The author also mentions the opposing side. In this case, not only the Third Reich and its Luftwaffe but also some smaller Axis nations battled the American flyers. Of these opponents, Tillman fails to mention the Croatian fighters, who also engaged the Fifteenth several times (with limited results but significant losses).
It would have been useful had the Forgotten Fifteenth drawn on more native-language sources from the smaller Axis nations since, in most cases, only limited information about them is available in English. By utilizing these references, the book could have avoided errors such as the following:
• American flyers were never reported as “Italians” by their Hungarian opponents (p. 189). (Since the source was not mentioned, I have no idea where the author found this erroneous information.)

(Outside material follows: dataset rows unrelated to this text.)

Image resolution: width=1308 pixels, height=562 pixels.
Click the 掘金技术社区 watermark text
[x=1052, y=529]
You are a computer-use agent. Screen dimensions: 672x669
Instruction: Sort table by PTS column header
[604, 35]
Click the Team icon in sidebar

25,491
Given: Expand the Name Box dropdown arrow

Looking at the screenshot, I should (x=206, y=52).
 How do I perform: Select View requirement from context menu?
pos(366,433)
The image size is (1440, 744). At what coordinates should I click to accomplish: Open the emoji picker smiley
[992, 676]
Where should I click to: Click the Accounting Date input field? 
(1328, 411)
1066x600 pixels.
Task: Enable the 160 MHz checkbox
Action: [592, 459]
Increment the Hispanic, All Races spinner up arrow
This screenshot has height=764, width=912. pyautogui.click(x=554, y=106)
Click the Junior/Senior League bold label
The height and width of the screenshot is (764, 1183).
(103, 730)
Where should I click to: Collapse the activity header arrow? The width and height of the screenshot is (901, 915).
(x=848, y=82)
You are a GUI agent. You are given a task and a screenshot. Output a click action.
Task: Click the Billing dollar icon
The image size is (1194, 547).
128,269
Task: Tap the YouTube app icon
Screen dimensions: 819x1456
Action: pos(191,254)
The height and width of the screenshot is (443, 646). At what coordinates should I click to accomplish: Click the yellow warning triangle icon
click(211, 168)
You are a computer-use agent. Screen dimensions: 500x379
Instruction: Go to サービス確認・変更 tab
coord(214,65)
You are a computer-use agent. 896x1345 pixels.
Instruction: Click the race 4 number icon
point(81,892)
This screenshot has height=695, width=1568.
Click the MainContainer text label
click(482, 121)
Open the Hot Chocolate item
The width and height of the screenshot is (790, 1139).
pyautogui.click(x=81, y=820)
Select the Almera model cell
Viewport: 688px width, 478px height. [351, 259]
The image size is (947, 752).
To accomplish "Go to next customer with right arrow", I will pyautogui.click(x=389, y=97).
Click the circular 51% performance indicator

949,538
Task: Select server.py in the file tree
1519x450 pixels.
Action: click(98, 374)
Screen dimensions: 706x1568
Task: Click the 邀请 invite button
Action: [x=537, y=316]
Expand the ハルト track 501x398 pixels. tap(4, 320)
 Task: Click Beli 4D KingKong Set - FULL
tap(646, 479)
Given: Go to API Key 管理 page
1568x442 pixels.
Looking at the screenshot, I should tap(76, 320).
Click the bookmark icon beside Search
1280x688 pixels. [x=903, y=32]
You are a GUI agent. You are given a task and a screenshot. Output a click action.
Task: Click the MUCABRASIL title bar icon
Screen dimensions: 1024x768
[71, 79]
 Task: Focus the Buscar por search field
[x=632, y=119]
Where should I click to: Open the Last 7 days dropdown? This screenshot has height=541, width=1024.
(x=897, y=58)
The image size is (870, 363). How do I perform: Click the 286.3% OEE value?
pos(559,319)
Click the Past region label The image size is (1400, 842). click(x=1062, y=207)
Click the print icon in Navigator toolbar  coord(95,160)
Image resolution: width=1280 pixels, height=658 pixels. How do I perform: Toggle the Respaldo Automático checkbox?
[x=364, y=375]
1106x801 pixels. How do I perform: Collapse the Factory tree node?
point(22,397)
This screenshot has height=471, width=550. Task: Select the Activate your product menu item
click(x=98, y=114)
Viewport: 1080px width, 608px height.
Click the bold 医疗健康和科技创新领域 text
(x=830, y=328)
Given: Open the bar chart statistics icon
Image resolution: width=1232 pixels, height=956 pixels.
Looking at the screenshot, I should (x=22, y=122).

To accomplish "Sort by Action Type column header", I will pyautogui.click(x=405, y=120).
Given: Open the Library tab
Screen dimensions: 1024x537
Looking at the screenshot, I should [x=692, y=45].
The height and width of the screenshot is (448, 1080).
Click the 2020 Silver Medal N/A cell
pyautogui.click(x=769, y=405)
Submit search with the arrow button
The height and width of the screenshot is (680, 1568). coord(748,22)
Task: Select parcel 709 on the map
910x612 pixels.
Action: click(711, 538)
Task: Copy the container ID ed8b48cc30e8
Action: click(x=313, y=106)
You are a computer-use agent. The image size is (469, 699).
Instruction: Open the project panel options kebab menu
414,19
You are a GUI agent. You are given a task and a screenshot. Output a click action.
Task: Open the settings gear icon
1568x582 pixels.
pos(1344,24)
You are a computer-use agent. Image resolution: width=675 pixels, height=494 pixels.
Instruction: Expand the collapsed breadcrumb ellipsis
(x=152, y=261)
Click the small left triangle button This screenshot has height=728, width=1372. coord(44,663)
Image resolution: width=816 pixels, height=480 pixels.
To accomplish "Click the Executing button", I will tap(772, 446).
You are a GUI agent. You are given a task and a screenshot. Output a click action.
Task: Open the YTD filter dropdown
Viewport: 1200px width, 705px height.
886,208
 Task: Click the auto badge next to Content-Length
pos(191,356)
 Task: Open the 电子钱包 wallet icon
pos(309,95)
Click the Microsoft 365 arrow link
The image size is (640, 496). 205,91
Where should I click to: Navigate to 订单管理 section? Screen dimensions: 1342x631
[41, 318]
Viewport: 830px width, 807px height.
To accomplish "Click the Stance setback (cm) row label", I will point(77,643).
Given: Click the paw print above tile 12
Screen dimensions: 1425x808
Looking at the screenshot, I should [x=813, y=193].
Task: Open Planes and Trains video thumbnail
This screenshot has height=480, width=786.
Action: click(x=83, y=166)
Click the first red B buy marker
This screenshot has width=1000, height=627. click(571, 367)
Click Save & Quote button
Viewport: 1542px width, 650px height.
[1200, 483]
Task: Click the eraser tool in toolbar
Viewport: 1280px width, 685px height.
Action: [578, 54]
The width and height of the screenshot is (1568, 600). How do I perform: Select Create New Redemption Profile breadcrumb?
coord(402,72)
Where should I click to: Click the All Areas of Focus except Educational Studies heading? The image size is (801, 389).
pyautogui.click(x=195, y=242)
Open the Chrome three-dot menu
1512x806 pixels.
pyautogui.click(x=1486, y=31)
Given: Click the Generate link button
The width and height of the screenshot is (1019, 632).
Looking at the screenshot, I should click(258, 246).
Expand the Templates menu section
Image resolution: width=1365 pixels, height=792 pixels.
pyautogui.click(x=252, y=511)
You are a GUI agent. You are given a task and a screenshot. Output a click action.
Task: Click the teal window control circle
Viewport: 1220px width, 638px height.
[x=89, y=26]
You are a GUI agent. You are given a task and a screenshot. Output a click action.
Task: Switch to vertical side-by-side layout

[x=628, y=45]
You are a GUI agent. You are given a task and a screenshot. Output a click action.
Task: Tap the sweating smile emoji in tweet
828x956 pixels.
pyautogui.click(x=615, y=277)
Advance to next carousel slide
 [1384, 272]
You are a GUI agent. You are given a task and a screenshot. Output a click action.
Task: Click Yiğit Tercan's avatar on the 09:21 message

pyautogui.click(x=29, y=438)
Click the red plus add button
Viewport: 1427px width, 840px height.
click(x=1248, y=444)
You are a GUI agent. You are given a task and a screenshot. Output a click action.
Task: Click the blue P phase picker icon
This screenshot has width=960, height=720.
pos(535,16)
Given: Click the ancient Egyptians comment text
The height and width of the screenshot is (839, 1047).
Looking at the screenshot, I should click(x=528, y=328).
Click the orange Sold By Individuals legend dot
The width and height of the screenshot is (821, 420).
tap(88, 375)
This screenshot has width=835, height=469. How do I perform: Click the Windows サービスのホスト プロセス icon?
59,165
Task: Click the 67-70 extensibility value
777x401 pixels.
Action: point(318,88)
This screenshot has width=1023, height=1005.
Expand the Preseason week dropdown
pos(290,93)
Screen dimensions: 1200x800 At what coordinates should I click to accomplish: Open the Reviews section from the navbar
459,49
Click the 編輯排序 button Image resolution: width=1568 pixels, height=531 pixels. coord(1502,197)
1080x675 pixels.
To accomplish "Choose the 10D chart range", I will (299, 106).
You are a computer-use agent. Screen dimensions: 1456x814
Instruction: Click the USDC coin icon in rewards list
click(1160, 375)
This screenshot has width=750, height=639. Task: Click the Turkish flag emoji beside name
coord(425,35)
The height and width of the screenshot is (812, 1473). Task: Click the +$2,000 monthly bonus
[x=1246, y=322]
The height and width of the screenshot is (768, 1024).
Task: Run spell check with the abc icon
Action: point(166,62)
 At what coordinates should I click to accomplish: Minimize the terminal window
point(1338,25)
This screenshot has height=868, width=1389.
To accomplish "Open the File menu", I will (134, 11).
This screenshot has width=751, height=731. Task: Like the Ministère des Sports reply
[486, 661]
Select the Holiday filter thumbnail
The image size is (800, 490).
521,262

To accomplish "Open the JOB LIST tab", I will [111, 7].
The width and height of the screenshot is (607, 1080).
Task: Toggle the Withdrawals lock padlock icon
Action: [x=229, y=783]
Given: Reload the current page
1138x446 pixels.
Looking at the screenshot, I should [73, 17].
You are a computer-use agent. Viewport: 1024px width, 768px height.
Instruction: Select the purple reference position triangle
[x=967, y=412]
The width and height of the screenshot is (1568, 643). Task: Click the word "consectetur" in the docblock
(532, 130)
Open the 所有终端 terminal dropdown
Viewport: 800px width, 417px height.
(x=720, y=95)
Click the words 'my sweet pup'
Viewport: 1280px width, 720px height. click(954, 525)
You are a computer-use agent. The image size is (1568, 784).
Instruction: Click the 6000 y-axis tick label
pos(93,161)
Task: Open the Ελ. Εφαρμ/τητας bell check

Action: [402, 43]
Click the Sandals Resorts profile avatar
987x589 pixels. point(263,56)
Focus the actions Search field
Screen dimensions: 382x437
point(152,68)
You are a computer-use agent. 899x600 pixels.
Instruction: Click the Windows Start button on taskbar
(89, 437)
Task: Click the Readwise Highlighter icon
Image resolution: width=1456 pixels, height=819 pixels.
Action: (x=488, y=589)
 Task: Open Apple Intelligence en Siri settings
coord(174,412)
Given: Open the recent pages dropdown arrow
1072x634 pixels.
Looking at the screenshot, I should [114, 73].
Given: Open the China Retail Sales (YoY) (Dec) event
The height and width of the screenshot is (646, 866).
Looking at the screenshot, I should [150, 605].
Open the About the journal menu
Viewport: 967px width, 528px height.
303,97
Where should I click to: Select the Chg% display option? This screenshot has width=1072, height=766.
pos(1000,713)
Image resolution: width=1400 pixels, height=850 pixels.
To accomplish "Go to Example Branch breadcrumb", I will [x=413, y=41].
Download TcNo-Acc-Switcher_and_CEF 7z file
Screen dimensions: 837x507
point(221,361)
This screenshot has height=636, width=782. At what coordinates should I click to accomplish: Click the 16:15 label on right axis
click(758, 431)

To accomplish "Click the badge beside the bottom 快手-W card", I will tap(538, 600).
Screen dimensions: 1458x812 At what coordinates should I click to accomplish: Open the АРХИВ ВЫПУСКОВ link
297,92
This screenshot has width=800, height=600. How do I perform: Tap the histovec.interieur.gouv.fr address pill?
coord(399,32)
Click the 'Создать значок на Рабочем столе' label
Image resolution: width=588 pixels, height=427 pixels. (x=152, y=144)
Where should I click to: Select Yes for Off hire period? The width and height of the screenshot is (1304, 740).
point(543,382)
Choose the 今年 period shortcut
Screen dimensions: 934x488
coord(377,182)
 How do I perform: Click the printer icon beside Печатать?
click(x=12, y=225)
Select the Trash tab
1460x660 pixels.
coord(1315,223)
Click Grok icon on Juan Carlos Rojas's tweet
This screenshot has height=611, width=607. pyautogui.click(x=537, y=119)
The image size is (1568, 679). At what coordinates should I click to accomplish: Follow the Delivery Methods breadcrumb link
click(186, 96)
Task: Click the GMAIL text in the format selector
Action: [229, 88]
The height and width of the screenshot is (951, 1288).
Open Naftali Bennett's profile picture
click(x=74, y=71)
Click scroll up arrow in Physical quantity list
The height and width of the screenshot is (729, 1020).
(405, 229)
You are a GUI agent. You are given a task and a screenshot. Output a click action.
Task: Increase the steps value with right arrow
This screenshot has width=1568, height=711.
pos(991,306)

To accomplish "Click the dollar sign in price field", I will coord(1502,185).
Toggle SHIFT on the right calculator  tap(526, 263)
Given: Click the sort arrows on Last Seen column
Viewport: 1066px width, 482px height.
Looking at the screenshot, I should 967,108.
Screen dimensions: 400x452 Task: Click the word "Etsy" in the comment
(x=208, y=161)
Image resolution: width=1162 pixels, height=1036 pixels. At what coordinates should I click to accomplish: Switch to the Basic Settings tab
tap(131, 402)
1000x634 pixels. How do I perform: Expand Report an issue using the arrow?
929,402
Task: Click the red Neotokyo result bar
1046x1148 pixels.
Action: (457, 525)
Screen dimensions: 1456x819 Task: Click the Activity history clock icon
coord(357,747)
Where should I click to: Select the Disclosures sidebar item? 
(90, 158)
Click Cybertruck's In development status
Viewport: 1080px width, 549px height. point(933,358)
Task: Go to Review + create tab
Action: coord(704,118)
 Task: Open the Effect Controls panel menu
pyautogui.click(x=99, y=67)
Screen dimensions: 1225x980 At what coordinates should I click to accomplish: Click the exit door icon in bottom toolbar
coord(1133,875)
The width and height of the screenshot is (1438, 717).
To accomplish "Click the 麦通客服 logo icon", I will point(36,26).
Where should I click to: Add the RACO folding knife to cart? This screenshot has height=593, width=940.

• Hungarian fighters were not withdrawn after 22 August 1944 because of their accumulated losses (p. 143) but because of the next day’s events when Romania joined the Allies. Consequently, the strategic situation dramatically changed in that sector.
• In one case, both the cited source and the author confuse the Hungarian and Romanian capitals, referring to Bucharest instead of Budapest as Hungary’s capital (p. 62). In another case, one finds a reference to “Herausschutz” (p. 45), presumably meaning “Herausschuss.” (The latter term was used for a fighter claim if the attacker successfully separated a heavy bomber from the other aircraft, literally shooting it out of its formation.) In German, “Schuss” means “shot”; “Schutz” means “protection.”
Overall, Forgotten Fifteenth: The Daring Airmen Who Crippled Hitler’s War Machine is a valuable addition to our understanding of the air war over Europe in World War II, effectively covering the history and importance of Fifteenth Air Force. I highly recommend it.
Dr. Csaba B. Stenge
"The views expressed are those of the author(s) and do not reflect the official policy or position of the US government or the Department of Defense."